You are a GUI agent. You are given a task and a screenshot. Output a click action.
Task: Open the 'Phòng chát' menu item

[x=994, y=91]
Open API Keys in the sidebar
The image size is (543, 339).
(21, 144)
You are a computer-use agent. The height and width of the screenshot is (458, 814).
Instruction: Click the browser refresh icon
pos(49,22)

--

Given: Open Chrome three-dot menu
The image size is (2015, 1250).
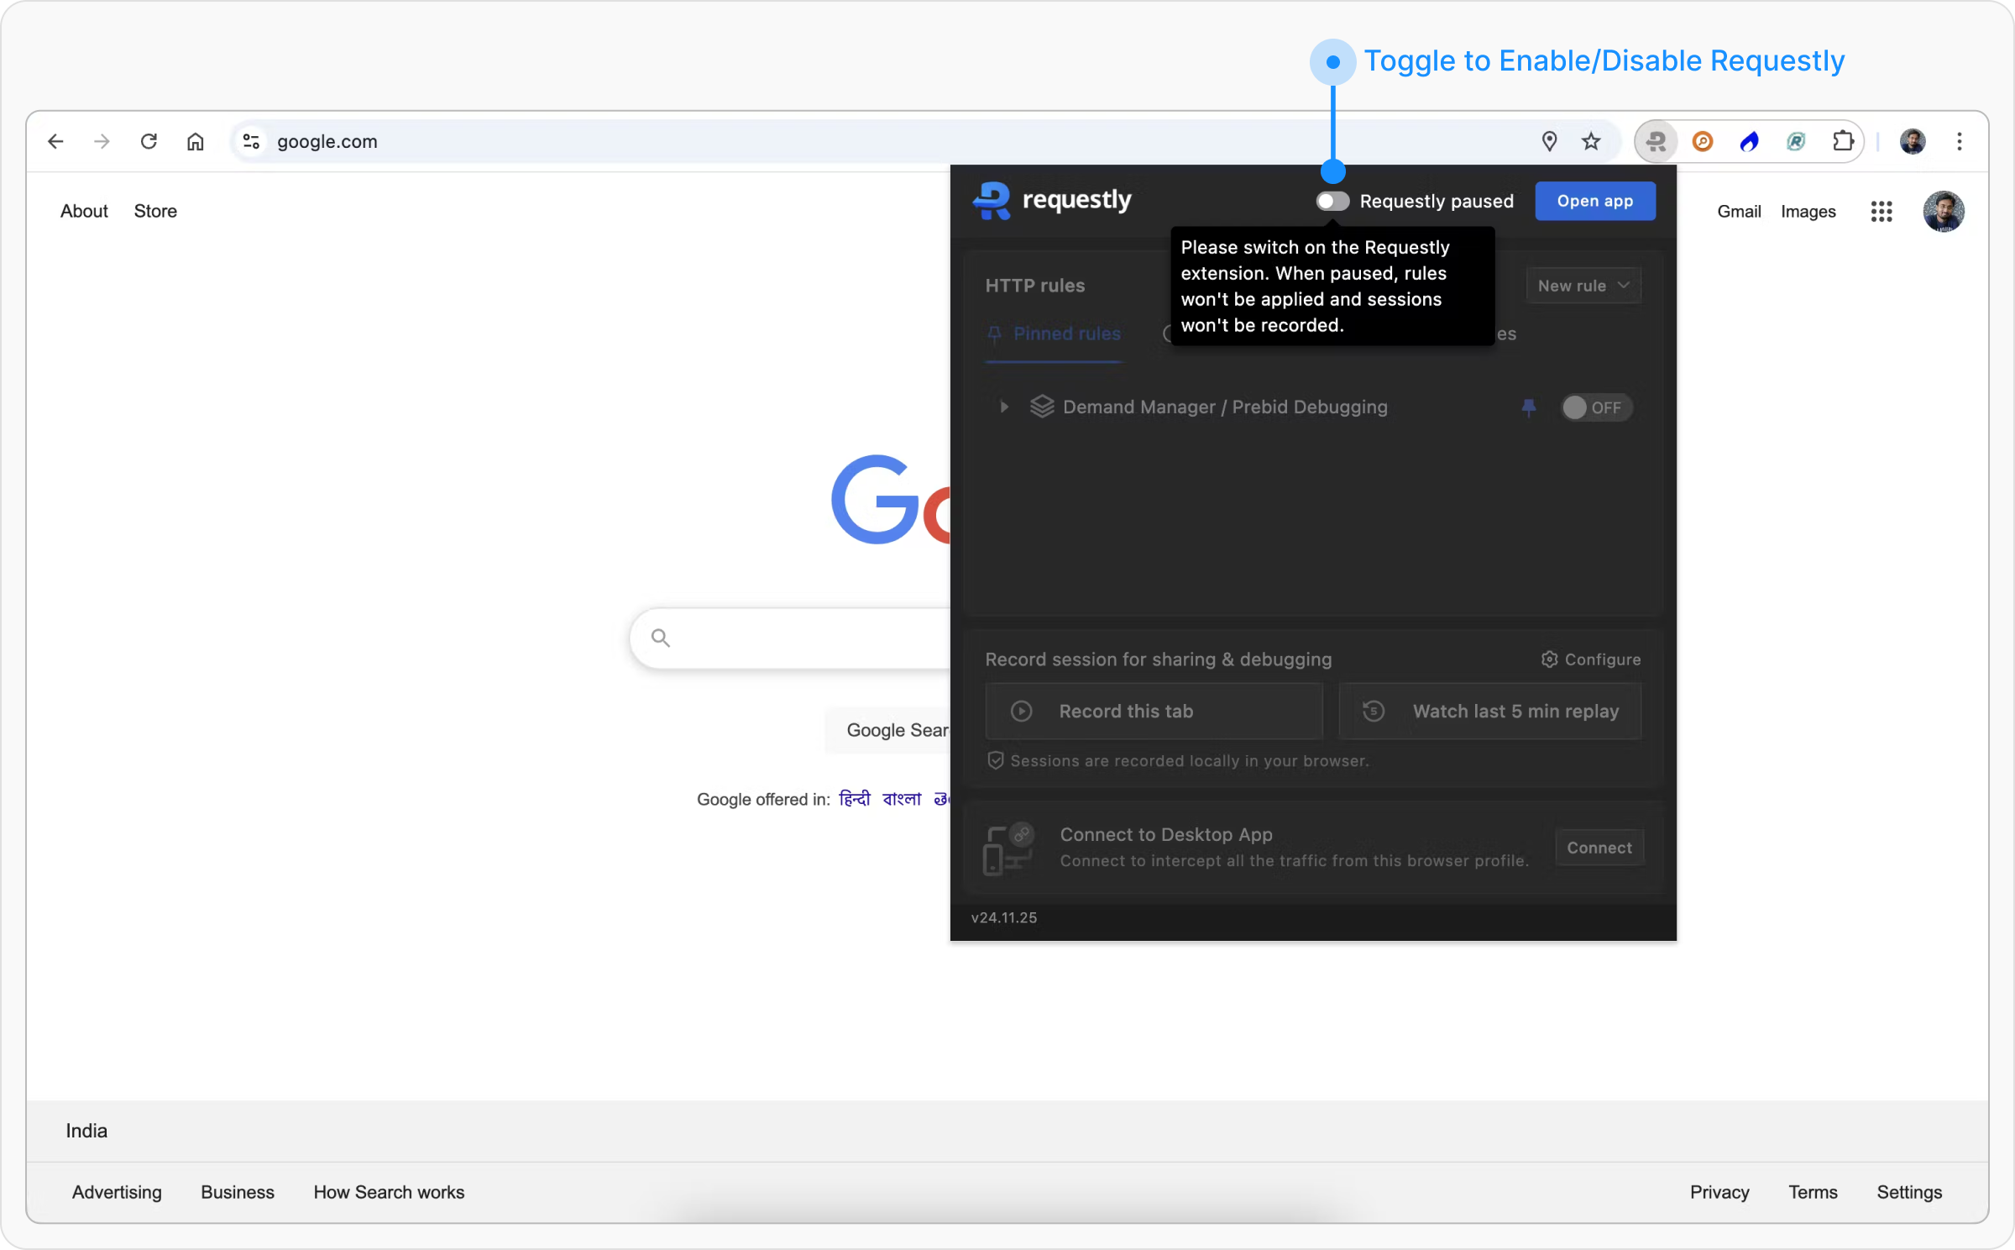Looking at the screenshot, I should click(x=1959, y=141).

Exercise: Within the entries, count the lines that contain the word "agent". Give that number and no more.

Solved exercise: 2